Entrée dans sa cinquième journée, l'opération Pilier de défense apporte chaque jour son lot de morts et de blessés à l'hôpital Shifa. Ce n'est pas comme à l'époque de Plomb durci, en 2008, quand les victimes des bombardements pouvaient arriver par centaines, presque en même temps.

N'empêche: en 5 jours, l'offensive a déjà fait 65 morts et 560 blessés. L'hôpital est débordé, et son directeur, Medhat Abbas, se plaint de manquer de tout: analgésiques, ensembles orthopédiques, anticoagulants. Mais on n'en est pas aux scènes dantesques d'il y a quatre ans.

Il faut dire que, depuis, il y a eu le printemps arabe. Dirigée par les Frères musulmans, la «nouvelle» Égypte appuie la bande de Gaza. En plus d'accueillir ses blessés, elle s'apprête à y envoyer des équipes médiales en renfort.

De son côté, Israël a desserré hier l'état de siège sur Gaza en laissant passer des dizaines de camions remplis notamment de matériel médical.

Pour l'instant, l'hôpital Shifa tient le coup. Mais tous appréhendent ce qui arriverait si Israël devait déployer des troupes au sol. «Nous avons appris de l'expérience de 2008, mais la guerre n'est pas encore finie», dit en soupirant Talaat el-Ijla, infirmier au service d'orthopédie de l'hôpital Shifa.

C'est là que j'ai rencontré Hussein Abdelal, 22 ans, au chevet de son père, blessé lors du bombardement d'un poste de police, hier matin.

Toute la famille Abdelal dormait encore quand un policier est venu les prévenir d'une attaque imminente contre les forces de sécurité.
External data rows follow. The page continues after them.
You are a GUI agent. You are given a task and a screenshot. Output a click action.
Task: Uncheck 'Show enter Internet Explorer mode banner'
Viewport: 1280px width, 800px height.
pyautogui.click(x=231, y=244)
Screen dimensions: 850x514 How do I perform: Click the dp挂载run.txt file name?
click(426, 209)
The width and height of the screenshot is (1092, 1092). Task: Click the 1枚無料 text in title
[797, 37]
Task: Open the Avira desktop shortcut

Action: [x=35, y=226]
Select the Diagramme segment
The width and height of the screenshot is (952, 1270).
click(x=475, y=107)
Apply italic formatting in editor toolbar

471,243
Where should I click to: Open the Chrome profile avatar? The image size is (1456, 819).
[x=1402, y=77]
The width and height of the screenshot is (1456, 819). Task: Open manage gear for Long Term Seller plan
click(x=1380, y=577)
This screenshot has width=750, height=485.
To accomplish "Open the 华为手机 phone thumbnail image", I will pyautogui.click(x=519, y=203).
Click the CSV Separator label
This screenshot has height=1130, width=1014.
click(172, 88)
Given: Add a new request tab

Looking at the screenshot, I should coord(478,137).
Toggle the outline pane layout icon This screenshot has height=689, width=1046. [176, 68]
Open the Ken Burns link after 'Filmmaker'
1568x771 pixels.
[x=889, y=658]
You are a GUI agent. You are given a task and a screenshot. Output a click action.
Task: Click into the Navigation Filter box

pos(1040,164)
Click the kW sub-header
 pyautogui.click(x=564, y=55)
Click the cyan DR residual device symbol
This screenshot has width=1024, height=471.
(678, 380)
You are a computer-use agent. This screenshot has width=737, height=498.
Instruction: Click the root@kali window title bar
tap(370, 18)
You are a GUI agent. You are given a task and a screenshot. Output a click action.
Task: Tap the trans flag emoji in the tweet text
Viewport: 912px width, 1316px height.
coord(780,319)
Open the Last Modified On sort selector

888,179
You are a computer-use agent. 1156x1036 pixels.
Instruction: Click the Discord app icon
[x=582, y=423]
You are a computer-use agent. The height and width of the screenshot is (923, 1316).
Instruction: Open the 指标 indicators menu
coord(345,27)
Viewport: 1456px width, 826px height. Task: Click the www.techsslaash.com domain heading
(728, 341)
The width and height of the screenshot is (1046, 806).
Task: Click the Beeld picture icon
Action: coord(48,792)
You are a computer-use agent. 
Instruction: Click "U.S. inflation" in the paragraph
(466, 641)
Hussein, ses frères, ses soeurs et ses parents se sont précipités dehors. Mais certains sont retournés sur leurs pas pour aller prendre des choses à la maison. C'est alors que le raid a eu lieu. La maison des Abdelal s'est effondrée. La mère de Hussein est morte sous les décombres.

«Quel était notre crime? D'habiter à côté d'un poste de police?» se lamente le jeune homme.

Dans une autre chambre, nous tombons sur Mohamed al-Akhras, photographe pour la télévision Al-Quds.

Il prenait une pause dans les locaux de cette chaîne logée dans une tour qui abrite plusieurs autres médias, quand un raid aérien a frappé le bâtiment, à 1h35, dans la nuit de dimanche. Il a reçu des éclats aux jambes et au visage. Un collègue a dû se faire amputer une jambe.

Mohamed al-Akhras est outré. Il est convaincu que l'armée israélienne a visé la Tour des médias délibérément, pour «mettre un bouclier sur l'information». D'autant plus qu'un autre bâtiment, qui abrite la télé officielle du Hamas, a aussi été touché. Au moins neuf journalistes ont été blessés dans ces deux bombardements. «Nous sommes tous ciblés, ici, et les journalistes encore plus que les autres.»

Comme le reste de cette bande de territoire qui abrite 1,6 million de Palestiniens, l'hôpital Shifa vit dans l'attente. Y aura-t-il une offensive terrestre? Les ultimes efforts de négociation porteront-ils leurs fruits? Sara, la grand-mère désespérée, Talaat, l'infirmier, Hussein, le nouvel orphelin, tous s'accrochent à l'espoir d'une médiation étrangère pour forcer les deux parties à une trêve. Dans le cas contraire, ils craignent de revivre le cauchemar de 2008.